Given exercise:
Reproduce word for word the rows from the line with "You are a computer-use agent. 870x982 pixels." through the line with "The image size is (1920, 1030). pos(539,61)", both included, and nothing else.

** START Extracted material **

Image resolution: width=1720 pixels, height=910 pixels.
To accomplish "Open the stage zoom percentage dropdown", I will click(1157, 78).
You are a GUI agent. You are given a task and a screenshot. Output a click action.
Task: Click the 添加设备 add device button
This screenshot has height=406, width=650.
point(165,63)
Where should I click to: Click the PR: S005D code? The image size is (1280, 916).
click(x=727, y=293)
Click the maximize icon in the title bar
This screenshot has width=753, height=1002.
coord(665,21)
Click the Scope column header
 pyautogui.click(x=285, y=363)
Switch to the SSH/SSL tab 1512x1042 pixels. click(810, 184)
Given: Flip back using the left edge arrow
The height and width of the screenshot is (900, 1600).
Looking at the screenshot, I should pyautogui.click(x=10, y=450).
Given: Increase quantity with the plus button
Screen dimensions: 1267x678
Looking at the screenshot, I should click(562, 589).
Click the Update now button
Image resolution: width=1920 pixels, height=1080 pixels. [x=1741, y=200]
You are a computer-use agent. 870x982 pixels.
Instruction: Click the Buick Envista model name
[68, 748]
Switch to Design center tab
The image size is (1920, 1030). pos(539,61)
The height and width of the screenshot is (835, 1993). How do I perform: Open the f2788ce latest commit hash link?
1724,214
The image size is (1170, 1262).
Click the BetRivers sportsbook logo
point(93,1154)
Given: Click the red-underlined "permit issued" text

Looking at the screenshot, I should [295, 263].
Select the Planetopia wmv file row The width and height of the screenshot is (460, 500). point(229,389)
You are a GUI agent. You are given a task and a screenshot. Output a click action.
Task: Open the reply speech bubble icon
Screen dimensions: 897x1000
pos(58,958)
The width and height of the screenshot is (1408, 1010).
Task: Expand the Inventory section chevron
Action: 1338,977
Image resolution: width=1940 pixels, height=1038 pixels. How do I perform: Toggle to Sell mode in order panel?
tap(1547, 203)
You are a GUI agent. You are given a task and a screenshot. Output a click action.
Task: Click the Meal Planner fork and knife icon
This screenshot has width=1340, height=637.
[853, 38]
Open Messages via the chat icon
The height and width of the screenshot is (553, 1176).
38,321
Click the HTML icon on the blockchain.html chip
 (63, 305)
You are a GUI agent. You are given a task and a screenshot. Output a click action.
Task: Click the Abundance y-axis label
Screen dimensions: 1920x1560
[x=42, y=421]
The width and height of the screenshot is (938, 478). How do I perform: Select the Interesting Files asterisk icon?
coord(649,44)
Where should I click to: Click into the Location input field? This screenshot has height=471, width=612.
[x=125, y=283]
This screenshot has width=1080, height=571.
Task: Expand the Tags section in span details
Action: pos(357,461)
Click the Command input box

** END Extracted material **

Answer in full:
You are a computer-use agent. 870x982 pixels.
Instruction: Click the Buick Envista model name
[68, 748]
Switch to Design center tab
The image size is (1920, 1030). pos(539,61)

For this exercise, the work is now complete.